O cardeal português espera que a JMJ seja um “grande motivo de rejuvenescimento” da Igreja e um momento marcante para a sociedade, no pós-pandemia, admitindo, contudo, que as consequências económicas da guerra podem condicionar participação dos jovens e fazer derrapar as contas. “Se o dinheiro fica mais caro, é mais complicado de arranjar. Mas há de se resolver”, realça D. Manuel Clemente.

O patriarca de Lisboa sublinha que o aumento da inflação “condiciona” a organização do evento. “O que pretendemos é que ninguém deixe de ir à Jornada por falta de dinheiro”, indica.
O responsável elogia a colaboração com Estado e as autarquias de Lisboa e Loures, “desde o primeiro momento”, para um evento que “interessa à marca Portugal, interessa à juventude e à sociedade portuguesa”.

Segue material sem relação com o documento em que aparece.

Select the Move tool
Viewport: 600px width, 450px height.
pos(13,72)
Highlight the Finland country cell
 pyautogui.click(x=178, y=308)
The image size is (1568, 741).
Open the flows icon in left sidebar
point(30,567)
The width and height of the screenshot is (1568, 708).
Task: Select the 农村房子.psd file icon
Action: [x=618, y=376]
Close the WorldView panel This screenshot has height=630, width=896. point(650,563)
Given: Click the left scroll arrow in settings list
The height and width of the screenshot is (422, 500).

Questionado sobre a presença do Papa, afetado por problemas de saúde nos últimos meses, D. Manuel Clemente mostra-se confiante na participação de Francisco, destacando que “vontade não lhe falta”. “O Papa terá, com certeza, ocasião de ir a Fátima, e ao gosto dele possivelmente ainda a outro sítio. Nunca se sabe, mas com o Papa Francisco as surpresas são sempre possíveis e mesmo à última hora”, acrescenta.

O patriarca vai completar 75 anos em julho de 2023, idade em que o Direito Canónico determina que apresente a sua renúncia, e sublinha que “Lisboa vai precisar de um bispo a condizer com a juventude”.